S = The meaning differs depending on whether the transaction is initial or subsequent:
- Initial: Card details will be saved for future Easy payment or MIT transactions (excl. recurring payment).
- Subsequent: Saved card details are used to perform subsequent Easy payment on a card. RecurringType of the initial transaction needs to be "S".
R = The meaning differs depending on whether the transaction is initial or subsequent:
- Initial: Card details will be saved for future recurring payments or MIT transactions.
- Subsequent: Saved card details are used to perform subsequent recurring payment on a card. RecurringType of the initial transaction needs to be "R".
M = Can be used only if the transaction is subsequent:
- Subsequent: Saved card details are used to perform MIT transaction (excl. recurring payment). RecurringType of the initial transaction can be either "S" or "R".
recurringTransactionType: If your subsequent transaction can be classified as MIT, use the parameter
recurringTransactionType to indicate the MIT type. In this case the recurringType needs to be "M". Supported values are listed below.

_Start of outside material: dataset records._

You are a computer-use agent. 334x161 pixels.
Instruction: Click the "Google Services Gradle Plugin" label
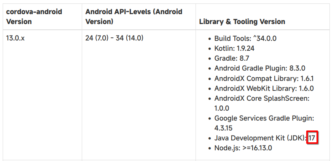[x=264, y=118]
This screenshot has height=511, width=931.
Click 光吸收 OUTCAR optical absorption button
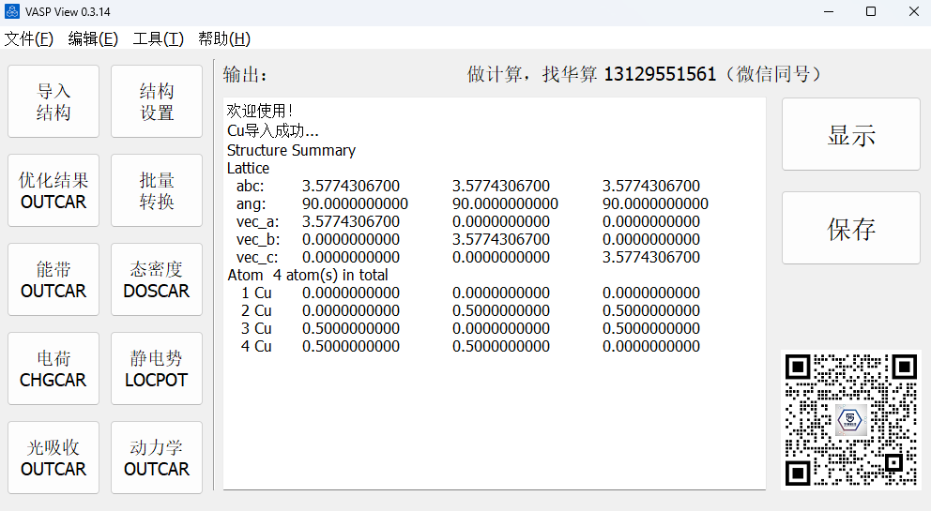(x=53, y=458)

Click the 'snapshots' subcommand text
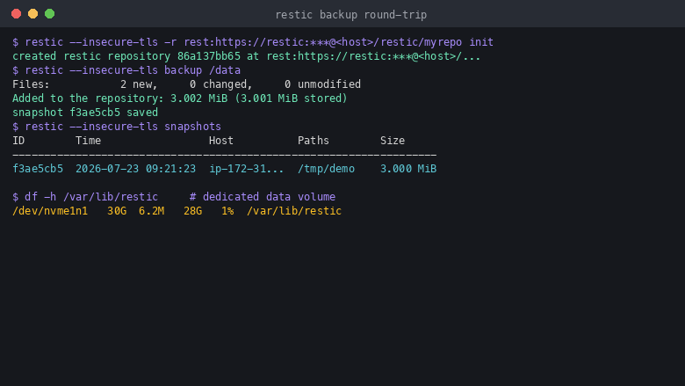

- 1 = Unscheduled card-on-file (UCOF)
- 2 = Delayed charge
- 3 = No-show
scaExemption: If you wish to apply an exemption to your SCA in-scope transaction, use the parameter
scaExemption to indicate the exemption type. Supported values are listed below. Note that you may need to get a permission from your acquirer before using this exemption. Exemptions are not allowed to be used in connection with initial transactions when card details are saved for subsequent transactions.
- 1 = Low value transaction. The parameter should only be used for transactions equal to or below 30 EUR.

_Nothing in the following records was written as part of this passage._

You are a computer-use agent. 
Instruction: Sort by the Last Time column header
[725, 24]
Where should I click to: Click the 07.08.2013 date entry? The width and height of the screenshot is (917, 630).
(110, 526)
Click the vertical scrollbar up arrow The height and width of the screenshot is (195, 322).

- Other SCA exemptions are not currently supported. Please speak to your acquirer if you would like to utilize any of the other exemptions. It is your acquirer's legal right to decide which SCA exemptions to support.

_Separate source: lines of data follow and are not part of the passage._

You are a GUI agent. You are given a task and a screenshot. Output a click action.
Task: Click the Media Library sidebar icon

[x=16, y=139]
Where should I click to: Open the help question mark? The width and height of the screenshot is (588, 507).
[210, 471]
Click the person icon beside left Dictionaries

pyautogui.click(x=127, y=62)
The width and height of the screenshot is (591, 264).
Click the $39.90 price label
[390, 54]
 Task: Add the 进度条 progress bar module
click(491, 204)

Note that in case you request an SCA exemption, you must implement the soft decline functionality to get the consumer redirected to 3D Secure (or equivalent) authentication if the card issuer soft declines your transaction.
Prepare for soft decline
Soft decline means that authorization is rejected, but it would have been approved if proof of SCA had been provided.
Soft decline may happen for example if the card issuer declines the exemption you requested, if the transaction was flagged as merchant initiated (MIT) or as call centre, or even after 3D Secure (or equivalent) authentication with a challenge flow where the consumer was not asked to provide additional input to authenticate the payment.
If soft decline happens after 3D Secure version 1 authentication, no new SCA round can be initiated, because it is not possible to insist 3DS challenge in version 1.
For Wallets such as Vipps or MobilePay, Netaxept triggers 3D Secure automatically, if the card issuer has soft declined the transaction.
For card such as Visa, Mastercard, American Express and others, 3D Secure is not automatically triggered after the card issuer's soft decline.
Here, when you receive the soft decline error code "1A" in the Process response, you must redirect your customers back to the Payment Window by sending the Terminal call again.
If you use
serviceType="B" or "M", you can avoid the second Terminal call by ensuring the transaction is registered with autoAuth/autoSale. In that case Netaxept will start another round of 3D Secure (or equivalent) authentication while the consumer is still in the terminal phase.
Once terminal is accessed again, Netaxept will start new 3D Secure (or equivalent) authentication insisting 3DS challenge. After this is completed, Netaxept will redirect to merchant site, and you need to send the Process call with AUTH or SALE.